Потом скифы похоронили Лейлу, хоронили, как настоящую амазонку, потому как именоваться так она могла, где бы ни была рождена, потому что не жалела своей жизни ради спасения других. В уши подруги Асиат вдела сережки в виде маленьких золотых осликов, в крике высунувших языки.
Скопасис, казалось, почернел от горя. Похоронив Лейлу, он не стал дожидаться остальные отряды и поспешил в свое царство, ближе к сарматским землям. Больше к Антиру Скопасис не приезжал.
А Милиду просто закопали, предварительно связав ноги, чтобы не смогла встать и помешать жить еще кому-то.
* * *
Пройдет очень много сотен лет, далекие потомки скифов обнаружат могилу Лейлы. Когда налипшая грязь будет очищена, людям двадцать первого века покажут свои языки два маленьких золотых ослика, как и во времена скифов, дразнящиеся в крике. И Милиду со связанными ногами и руками тоже найдут.
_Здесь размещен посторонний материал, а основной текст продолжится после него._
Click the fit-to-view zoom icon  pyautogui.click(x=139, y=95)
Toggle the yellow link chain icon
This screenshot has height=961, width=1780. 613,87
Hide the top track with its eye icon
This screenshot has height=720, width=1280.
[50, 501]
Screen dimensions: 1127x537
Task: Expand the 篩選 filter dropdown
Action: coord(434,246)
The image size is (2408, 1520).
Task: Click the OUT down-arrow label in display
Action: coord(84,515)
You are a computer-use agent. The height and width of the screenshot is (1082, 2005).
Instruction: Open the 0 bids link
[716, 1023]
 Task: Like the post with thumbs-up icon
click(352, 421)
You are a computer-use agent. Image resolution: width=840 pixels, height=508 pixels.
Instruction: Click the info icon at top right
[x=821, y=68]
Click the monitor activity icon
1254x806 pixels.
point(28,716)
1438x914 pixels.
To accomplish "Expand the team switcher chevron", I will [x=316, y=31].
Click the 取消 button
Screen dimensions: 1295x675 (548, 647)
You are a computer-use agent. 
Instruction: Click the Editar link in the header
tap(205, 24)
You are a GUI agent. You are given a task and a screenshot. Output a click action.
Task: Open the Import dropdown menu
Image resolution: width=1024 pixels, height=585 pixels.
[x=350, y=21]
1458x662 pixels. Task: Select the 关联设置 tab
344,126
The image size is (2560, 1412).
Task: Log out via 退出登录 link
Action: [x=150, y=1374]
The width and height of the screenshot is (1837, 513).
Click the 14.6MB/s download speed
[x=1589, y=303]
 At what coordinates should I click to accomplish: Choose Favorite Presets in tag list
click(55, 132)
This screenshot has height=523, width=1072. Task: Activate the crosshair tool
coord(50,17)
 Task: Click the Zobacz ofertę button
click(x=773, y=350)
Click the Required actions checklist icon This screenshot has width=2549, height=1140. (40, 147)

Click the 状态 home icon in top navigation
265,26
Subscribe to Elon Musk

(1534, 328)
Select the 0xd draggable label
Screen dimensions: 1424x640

Дайрана родит Антиру сына, но бросить жизнь амазонки не сможет, отдаст мальчика отцу, ведь амазонки оставляли себе только девочек. Асиат с Аморгом, воспитают будущего царя, который до его взросления будет править вместо умершего Иданфирса. У самой Асиат родятся только девочки, но ни одна из них не уйдет в девичий отряд, хотя управлять конем и стрелять на полном скаку научатся все. Зато дочь Залины и Вордера станет предводительницей амазонок, а сын через много лет отправится в сожженный Дарием Гелон, восстанавливать город из руин. Учить сына Антира и Дайраны, будущего царя Великой Скифии, будет тот самый любопытный юноша Тимн, который постарается передать воспитаннику знания о славных деяниях его предков. А в глубокой старости Тимн встретит беспокойного путешественника, любопытного грека из Галикарнаса по имени Геродот, которому тоже расскажет все, что вспомнит о неудачном походе царя царей Дария Гистаспа Ахеменида на скифов и о том, как их небольшое войско сумело измотать огромное персидское и заставить Великого бежать без оглядки под покровом ночи под немолчный ор ослов.